Of the five stages of grief, I tend to linger in anger the longest. After I miscarried my first child, I simmered with anger for weeks, furious at the world for a variety of reasons. Infused with my old energy now that my pregnancy was no longer exhausting me, I attacked my home in an effort to clean my way to healing.

In all my furious scrubbing of baseboards, though, I never once stopped to ask my husband how he was handling the loss. After all my introspection and self-discovery, the one thing that escaped my notice in the weeks after the miscarriage was that it wasn’t my loss — it was our loss. I am not alone in making this mistake.

Time after time, when a woman bares herself and talks about her miscarriage, the story is the same: I feel so alone, it’s like my husband doesn’t even care. He doesn’t say anything to me. It’s like this never even happened for him.

Even taking it outside the intimacy of a marriage, or even an extended family, let’s consider how society treats men whose partners have lost a baby. Men are rarely asked how they’re coping, and the focus is often placed on the recovery of the woman. How’s she healing? How’s she feeling? She’s fine? OK, let’s stop talking about it, then. How about those Wildcats? As an artist and a filmmaker and an activist, my goal is to take the taboo away from miscarriage and change how people talk about loss. Many other women share my goal, and share their stories with the world in an attempt to take the shame away. We have absolutely no hope of doing that if we leave out half of the population.

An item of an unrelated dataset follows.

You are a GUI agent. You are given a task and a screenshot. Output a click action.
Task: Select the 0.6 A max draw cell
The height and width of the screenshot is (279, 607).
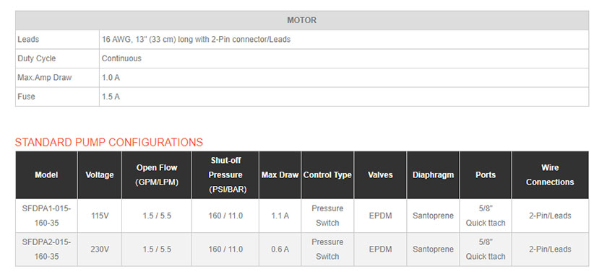[x=280, y=249]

We simply need to start acknowledging that men suffer a loss when a pregnancy is lost. Women don’t have a corner on the grief market.

Our culture is rife with stereotypes about how a man should feel or should behave in the face of hardship. It’s enough to discourage most men from entering the conversation at all. We raise men to be strong, the emotional pillars of our families. They should “be there” for their wives when they cry. It’s hard for many men to show some vulnerability and admit that they mourn their lost child as much as their wife does.

Add in our cultural attitudes that tend to dismiss early loss, and it’s even more improbable that a man is going to raise his hand and say, “Hey, I’m hurting here.”

Does a man not get just as invested as a woman when those two lines turn pink? Does his mind not race with possibilities and anxieties and dreams? Just because a woman doesn’t have a living child, that doesn’t mean she’s not a mother. And just because a man doesn’t feel the nausea and the fatigue and the pain of pregnancy, doesn’t mean he’s not a father.

If we want to live in a world where miscarriage isn’t a dirty word, and families feel free to mourn the babies they lose, then we need to start including men in the conversation. We can’t try to normalize something while expecting half of those affected to quietly stand by.

As with most things, it starts at home. It should have started at my home. I should have asked my husband how he felt when we lost our first. I should have told him that he was free to feel however he wanted to feel about it, and he could share those feelings with me when he needed to.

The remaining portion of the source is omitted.